Sonntag, 15. Mai 2011 - Ein Bild sagt mehr…

Aus Zeitgründen verzichten wir heute auf viel Text, präsentieren der Leserschaft dafür drei weitere UnbeCANNESte Meisterwerke, die eigentlich keiner weiteren Kommentare bedürfen. Enjoy!

Montag, 16. Mai 2011 - Halbzeit

Der Wettbewerb vermag noch immer zu gefallen, und das Publikum darf sich auf zwei interessante Animationsfilm-Klone freuen.

Die Hälfte des Festivals ist geschafft! Und auch wenn der mit Spannung erwartete The Tree of Life für die OutNow-Crew die erste Enttäuschung war, ist der internationale Wettbewerb immer noch ansprechend. Wo sind all die Schnarcher, die mühsam prätentiösen Kunstfilme, die es nie jemals ins Kino schaffen, wo sind sie nur geblieben? Offensichtlich ist - im Vergleich zu letztem Jahr - der Wettbewerb heuer wieder wettbewerbswürdig. Da bleiben den Parallelsektionen Semaine de la Critique und Quinzaine des Réalisateurs nur die Brosamen. Auch dies war letztes Jahr anders.
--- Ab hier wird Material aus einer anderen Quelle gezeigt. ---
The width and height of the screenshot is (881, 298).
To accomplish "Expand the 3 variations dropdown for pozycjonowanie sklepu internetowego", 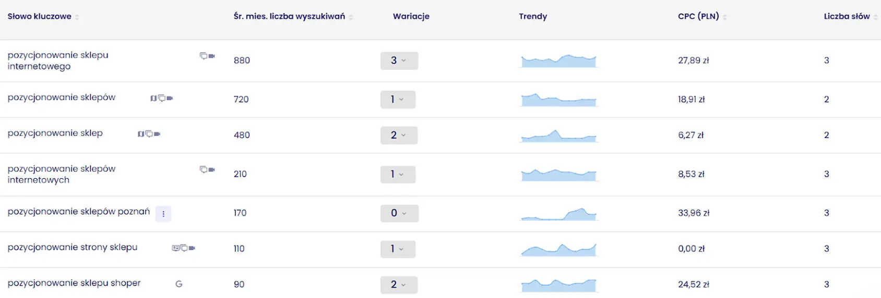I will coord(399,60).
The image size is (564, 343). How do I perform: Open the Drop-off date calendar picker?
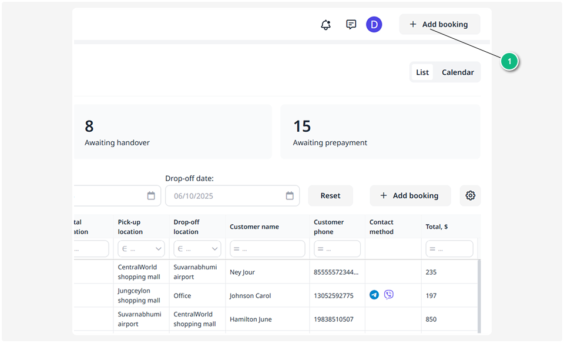(289, 195)
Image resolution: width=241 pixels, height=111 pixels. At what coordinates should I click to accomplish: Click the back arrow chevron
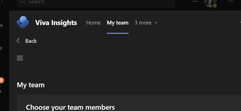18,41
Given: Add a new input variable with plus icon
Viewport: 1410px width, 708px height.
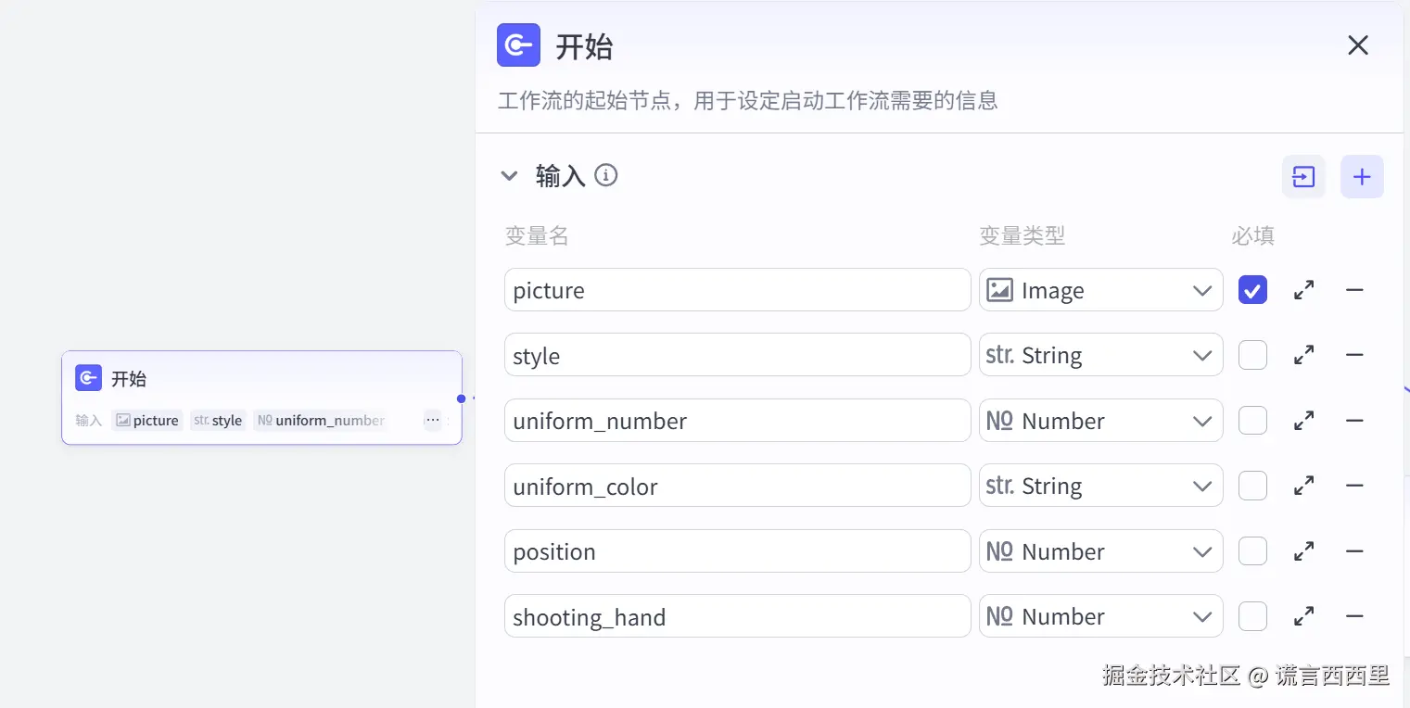Looking at the screenshot, I should 1362,176.
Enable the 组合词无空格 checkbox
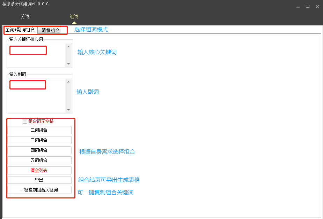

Wir erinnern uns: Die Perlen des Festivals wie beispielsweise The Sound of Noise, We are what we are oder Le nom des gens liefen damals dort, während der Wettbewerb nicht zu überzeugen wusste und dementsprechend auch einen Gewinner der Kategorie »Naja« hervorbrachte.

Natürlich darf auch heute das tägliche Zückerchen nicht fehlen: zwei weitere UnbeCANNEStes Meisterwerke. Nach Ausflügen ins Erotik, Horror- und Fantasygenre kehren wir nun wieder in die Welt der Animationen zurück. Da gibt es zum Beispiel einen malaysianischen Film namens SeaFood. Hat da irgend jemand Nemo gesagt? Und auch das zweite Poster, dasjenige zu Zambezia, kommt einem irgendwie vertraut vor. Woher bloss...?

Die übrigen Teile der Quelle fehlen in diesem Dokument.